Article No. 298
18 November 2019
A change is coming in the relationship between patients/ patient organisations and Pharma. This change is inevitable as a response to the need for patient centricity in its behaviour. This is evident too in what Alexion is saying and doing these days.
Patient centricity is perhaps an easy thing to agree to have, but difficult to define and implement for Pharma, patients and their organisations. There are lots of articles on the subject, frequently based on an academic research involving patients from all sorts of backgrounds.
One of the simplest explanations of patient centricity has been given by the Patient-view organisation in the U.K. As always these concepts are turned into models to build strategies around. Patients-view identified 9 attributes in a framework of Patient Centricity. These are
SUPPORT & SERVICES
“Beyond-the-pill” programmes that support the patient journey.
Pricing policies, research results and funding relationships
INVOLVEMENT in R&D
Patients are engaged and their opinions sought in each stage of R&D
QUALITY PRODUCT INFORMATION
Consistent , current , balanced and usable
PATIENT GROUP RELATIONS
Effective governance, communication and training
Reliable supply and effective patient safeguarding
Effective policies for all patients ( regardless of location , disability or access to funding)
Products that provide real value to patients
Actions that demonstrate a culture of high integrity
Patient-view Framework of Patient Centricity.
Readers will no doubt recognise the objectives/activities that underpin these attributes. They are the kind of subjects which have featured on this website over the past three and half years.
It is one thing saying them and another thing doing but some of these activities are already happening in the aHUS Pharma interface.
Many individual aHUS patients have had a singular contact with Pharma , mainly Alexion, already, as have patient organisations too.
Recently Alexion invited an aHUS patient to talk at ASN Kidney Week about his experience of aHUS. What he said is not known but what he did featured in Alexion’s social media output.
What individual patients say is up to them , it is after all their own encounter with aHUS.
Similarly national patient organisations can have a collective story of aHUS in each country.
aHUS is seen increasingly as a spectrum of occurrences within a spectrum of TMAs.
One case story is not enough for policy decision making at a global level. So that’s when it becomes harder.

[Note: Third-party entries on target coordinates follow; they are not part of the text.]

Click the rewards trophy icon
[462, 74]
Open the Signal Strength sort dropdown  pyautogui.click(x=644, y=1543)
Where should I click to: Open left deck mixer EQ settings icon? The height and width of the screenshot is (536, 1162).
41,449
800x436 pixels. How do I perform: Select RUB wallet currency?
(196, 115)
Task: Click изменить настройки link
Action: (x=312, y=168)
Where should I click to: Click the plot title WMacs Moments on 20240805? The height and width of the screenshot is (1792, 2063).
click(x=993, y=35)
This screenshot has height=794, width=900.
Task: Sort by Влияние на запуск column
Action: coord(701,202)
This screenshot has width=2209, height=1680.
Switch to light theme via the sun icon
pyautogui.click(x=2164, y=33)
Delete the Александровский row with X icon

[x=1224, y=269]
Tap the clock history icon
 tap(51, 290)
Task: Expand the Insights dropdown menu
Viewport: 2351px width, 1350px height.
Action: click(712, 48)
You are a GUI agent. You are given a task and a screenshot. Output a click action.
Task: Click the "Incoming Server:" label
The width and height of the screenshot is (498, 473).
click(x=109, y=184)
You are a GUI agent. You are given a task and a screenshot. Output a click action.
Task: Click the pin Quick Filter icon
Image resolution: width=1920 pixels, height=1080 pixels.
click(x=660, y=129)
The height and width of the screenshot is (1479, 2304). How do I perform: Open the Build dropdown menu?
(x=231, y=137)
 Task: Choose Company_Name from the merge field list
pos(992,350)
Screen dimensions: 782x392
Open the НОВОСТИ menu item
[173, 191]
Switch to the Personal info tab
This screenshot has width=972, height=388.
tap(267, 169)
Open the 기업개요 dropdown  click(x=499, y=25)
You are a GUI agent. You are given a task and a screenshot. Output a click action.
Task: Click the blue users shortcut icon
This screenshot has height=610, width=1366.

The capability to express a global aHUS voice across the framework of patient centricity and towards multiple Pharma corporations with an interest in aHUS , is going to be challenge. A challenge which will change the nature of patient advocacy going forward. Even with full collaboration of all its affiliates the aHUS alliance capacity may fall short. The need to work smarter with focus is paramount.
The aHUS Patient Research Agenda is an example of how a global aHUS voice can be orchestrated from hundreds of voices. It took four years to do. But matching that Agenda with the Framework of Patient Centricity is a good start. aHUS patients want a say in research , believe that global drug access is inequitable and value what matters to them beyond-the-infusion too.
Global aHUS patients collectively must have the chance to say more in concert.